Customer Managed (General) Network Architecture

The following diagram illustrates a general network architecture that applies to Customer Managed deployment models. Note that in a customer managed model, the architecture may be augmented or modified (for example if using a VM) but the below describes the basic infrastructure needed to host the dbt Cloud application in a cloud environment such as AWS, GCP, or Azure.

  • VPC: In a customer managed cloud environment, the dbt Cloud infrastructure would live in a VPC administered by the customer.

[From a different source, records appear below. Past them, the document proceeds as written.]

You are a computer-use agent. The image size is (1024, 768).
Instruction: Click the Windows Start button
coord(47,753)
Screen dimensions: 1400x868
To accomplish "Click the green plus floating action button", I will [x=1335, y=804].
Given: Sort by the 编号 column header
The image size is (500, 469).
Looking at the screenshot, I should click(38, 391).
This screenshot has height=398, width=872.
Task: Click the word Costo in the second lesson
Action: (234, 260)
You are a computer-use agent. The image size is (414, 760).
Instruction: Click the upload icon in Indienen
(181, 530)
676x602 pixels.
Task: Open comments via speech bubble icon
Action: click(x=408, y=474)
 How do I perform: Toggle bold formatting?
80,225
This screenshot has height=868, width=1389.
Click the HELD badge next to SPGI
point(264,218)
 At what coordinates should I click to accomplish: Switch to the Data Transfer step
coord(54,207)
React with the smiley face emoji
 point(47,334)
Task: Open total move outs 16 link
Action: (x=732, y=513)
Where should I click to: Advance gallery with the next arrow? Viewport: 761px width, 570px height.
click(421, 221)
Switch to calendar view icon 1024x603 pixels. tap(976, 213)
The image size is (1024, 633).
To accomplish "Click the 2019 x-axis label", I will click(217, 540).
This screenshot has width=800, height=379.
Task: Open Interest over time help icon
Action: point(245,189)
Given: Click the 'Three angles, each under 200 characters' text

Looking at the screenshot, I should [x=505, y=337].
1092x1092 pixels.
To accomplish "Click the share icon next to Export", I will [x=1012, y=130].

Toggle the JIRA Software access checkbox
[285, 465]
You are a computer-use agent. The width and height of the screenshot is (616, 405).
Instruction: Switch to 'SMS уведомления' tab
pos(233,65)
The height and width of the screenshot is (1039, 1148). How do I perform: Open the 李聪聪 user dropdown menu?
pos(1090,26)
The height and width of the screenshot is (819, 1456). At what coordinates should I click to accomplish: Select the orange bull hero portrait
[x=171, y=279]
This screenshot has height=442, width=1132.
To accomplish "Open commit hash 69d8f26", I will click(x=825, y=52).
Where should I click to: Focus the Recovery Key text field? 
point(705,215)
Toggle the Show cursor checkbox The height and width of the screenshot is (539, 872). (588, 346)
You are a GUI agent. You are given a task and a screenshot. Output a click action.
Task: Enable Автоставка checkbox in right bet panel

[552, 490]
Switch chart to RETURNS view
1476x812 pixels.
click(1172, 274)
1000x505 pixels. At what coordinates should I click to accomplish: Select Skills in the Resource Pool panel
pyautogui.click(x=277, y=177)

  • Kubernetes: The on premise dbt Cloud application is build to be deployed in a Kubernetes environment with the KOTS configuration manager. While the dbt Cloud cluster can be installed in a VM, it is still creating a Kubernetes cluster to manage the provisioning and upgrading of dbt Cloud application resources. It is highly recommended that dbt Cloud be installed in native kubernetes rather than a VM environment as a VM throttles the scalability and reliability provided by native Kubernetes and often adds an extra layer of network complexity.
  • Load Balancer: While not necessarily required, it is highly recommended that a load balancer be leveraged to direct traffic between multiple compute nodes.
  • Compute: dbt Cloud requires at least one compute instance to run on. It is recommended that at least two instances be provisioned with a load balancer as mentioned above.
  • App Storage - Block: The dbt Cloud application leverages block storage for general application functionality. This storage is usually bound to the corresponding compute instances that are configured within the Kubernetes cluster.
  • App Storage - File: In order to save files from the IDE, a file storage system is required. This can be figured manually or using a Kubernetes provisioner.
  • Object Storage: dbt Cloud requires object storage, such as AWS S3 or Azure Blob, be configured to store application logs and artifacts.
  • Relational Database: A relational database is required by the dbt Cloud application to store application information such as accounts, users, environments, etc. Note that as explained in the Data Warehouse Interaction section above, no data from an associated warehouse is ever stored in this database.